◆ TASKS TO COMPLETE
• A. According to the oil and gas development passage, when did development drilling for Phase I of the Bayu-Undan gas recycle project conclude?
• B. In the oil and gas development passage, rewrite the paragraph beginning "Construction activities continued in 2005 for Phase II" as a brief bulleted list that keeps its main facts.
• C. Continue the oil and gas development passage from the point where it stops.

◆ TEXT PASSAGE
......
In the nine-month 2005 period, we continued to participate in construction activities to develop the Kashagan field on the Kazakhstan shelf in the North Caspian Sea.  In March 2005, agreement was reached with the Republic of Kazakhstan government to conclude the sale of B.G. International’s interest in the North Caspian Production Sharing Agreement to several of the remaining partners and for the subsequent sale of one-half of the acquired interests to KazMunayGas.  This agreement increased our ownership interest from 8.33 percent to 9.26 percent.

 

ASIA PACIFIC

 

Timor Sea

In the Timor Sea, we continued with final development activities associated with Phase I of the Bayu-Undan gas recycle project, where condensate and natural gas liquids are separated and removed and the dry gas is re-injected into the reservoir.  Production of liquids began from Phase I in February of 2004, and development drilling concluded at the end of March 2005.

 

Construction activities continued in 2005 for Phase II, the development of a liquefied natural gas (LNG) plant near Darwin, Australia, as well as a gas pipeline from Bayu-Undan to the LNG facility.  The LNG project was approximately 95 percent complete at the end of the first nine months of 2005.  The first LNG cargo from the facility is scheduled for delivery in early 2006.
......
◆ Records from a data source
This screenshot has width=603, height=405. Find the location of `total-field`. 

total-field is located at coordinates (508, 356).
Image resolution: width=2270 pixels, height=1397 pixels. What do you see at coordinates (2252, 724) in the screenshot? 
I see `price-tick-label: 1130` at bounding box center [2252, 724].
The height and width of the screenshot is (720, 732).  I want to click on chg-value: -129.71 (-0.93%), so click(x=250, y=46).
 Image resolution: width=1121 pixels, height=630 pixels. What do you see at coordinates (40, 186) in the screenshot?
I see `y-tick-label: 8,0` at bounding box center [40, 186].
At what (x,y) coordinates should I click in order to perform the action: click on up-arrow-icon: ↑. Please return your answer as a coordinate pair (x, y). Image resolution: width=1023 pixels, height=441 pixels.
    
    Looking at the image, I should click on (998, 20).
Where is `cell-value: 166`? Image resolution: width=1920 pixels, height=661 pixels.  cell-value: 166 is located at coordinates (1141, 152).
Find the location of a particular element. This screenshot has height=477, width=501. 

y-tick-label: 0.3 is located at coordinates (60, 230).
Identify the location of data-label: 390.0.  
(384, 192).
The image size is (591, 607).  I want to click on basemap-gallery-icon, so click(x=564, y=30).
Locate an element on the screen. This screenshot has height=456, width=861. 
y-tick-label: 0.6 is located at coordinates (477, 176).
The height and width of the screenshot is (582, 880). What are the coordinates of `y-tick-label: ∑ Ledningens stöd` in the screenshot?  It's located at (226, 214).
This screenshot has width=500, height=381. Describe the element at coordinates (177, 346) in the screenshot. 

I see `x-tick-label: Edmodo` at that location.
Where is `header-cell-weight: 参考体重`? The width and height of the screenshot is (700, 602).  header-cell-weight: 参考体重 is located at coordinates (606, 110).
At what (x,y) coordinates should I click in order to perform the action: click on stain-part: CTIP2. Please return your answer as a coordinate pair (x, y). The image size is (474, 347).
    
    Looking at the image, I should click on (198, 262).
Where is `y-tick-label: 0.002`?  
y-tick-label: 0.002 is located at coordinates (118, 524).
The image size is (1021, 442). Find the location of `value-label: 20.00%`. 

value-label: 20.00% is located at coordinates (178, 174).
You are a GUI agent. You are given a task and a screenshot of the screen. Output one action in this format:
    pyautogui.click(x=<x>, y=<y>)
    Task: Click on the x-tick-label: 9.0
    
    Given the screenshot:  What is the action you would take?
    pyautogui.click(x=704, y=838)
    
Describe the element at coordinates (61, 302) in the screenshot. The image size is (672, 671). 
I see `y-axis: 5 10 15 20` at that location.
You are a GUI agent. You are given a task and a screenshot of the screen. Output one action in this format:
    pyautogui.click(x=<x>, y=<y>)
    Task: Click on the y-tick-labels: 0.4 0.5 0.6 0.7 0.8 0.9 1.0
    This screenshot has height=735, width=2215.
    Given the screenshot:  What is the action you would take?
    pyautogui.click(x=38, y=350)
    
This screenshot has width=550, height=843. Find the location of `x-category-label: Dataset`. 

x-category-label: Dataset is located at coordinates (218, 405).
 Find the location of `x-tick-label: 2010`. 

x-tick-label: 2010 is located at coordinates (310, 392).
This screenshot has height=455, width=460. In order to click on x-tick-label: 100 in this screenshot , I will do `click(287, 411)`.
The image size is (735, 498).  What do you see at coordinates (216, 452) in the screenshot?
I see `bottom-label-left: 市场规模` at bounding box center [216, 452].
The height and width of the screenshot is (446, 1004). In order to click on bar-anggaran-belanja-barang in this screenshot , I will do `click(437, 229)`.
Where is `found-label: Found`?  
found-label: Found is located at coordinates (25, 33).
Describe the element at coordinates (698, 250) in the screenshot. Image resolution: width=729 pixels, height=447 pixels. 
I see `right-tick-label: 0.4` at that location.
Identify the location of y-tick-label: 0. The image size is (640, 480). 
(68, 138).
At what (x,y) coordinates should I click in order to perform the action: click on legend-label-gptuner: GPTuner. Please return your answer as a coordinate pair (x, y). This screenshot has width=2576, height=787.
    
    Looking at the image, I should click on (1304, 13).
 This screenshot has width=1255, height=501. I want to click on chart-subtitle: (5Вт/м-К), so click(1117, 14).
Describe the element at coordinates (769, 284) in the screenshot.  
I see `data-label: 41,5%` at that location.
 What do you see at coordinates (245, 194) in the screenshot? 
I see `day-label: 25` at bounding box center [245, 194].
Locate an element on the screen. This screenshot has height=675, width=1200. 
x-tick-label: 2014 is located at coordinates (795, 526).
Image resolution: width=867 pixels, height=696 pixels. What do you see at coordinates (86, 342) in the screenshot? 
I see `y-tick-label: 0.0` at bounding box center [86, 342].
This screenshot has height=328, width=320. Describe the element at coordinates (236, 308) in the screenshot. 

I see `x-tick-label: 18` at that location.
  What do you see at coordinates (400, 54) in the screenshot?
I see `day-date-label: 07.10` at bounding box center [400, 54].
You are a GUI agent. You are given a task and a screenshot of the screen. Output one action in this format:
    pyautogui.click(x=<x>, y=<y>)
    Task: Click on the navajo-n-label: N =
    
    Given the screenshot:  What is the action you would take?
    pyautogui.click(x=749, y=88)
......
◆ ANSWERS PROVIDED
• A. At the end of March 2005.

• B.
- Phase II construction continued in 2005. It covers an LNG plant near Darwin, Australia, and a gas pipeline from Bayu-Undan to that facility.
- The LNG project was about 95 percent complete at the end of the first nine months of 2005.
- The first LNG cargo is scheduled for delivery in early 2006.

• C.
 

51



 

Indonesia

During the first nine months of 2005, we continued to invest funds on the development of the Belanak, Kerisi and Hiu fields in the South Natuna Sea Block B.  Oil production at Belanak began in late 2004.  The commissioning of gas plant facilities on the Belanak floating production, storage and offloading facility (FPSO) continued in the third quarter, resulting in first condensate production and gas exports that began in early October.  In South Sumatra, we continued with the development of the Suban Phase II project, which is an expansion of the existing Suban gas plant.

 

China

Following developmental approval from the Chinese government in early 2005, we began development of Phase II of the Peng Lai
19-3 oil field, as well as concurrent development of the nearby 25-6 field.  The development of Peng Lai 19-3 and Peng Lai 25-6 will include multiple wellhead platforms and a larger FPSO.

 

Vietnam

In early 2005, we began preliminary engineering for the Su Tu Vang development.  The Su Tu Vang field is in Vietnam’s Block 15-1, near our producing Su Tu Den field.

 

At our producing Rang Dong field on Block 15-2, we continued work during 2005 on the development of the central part of the field, where two additional platforms and additional production and injection wells were added.  First production began in the second quarter.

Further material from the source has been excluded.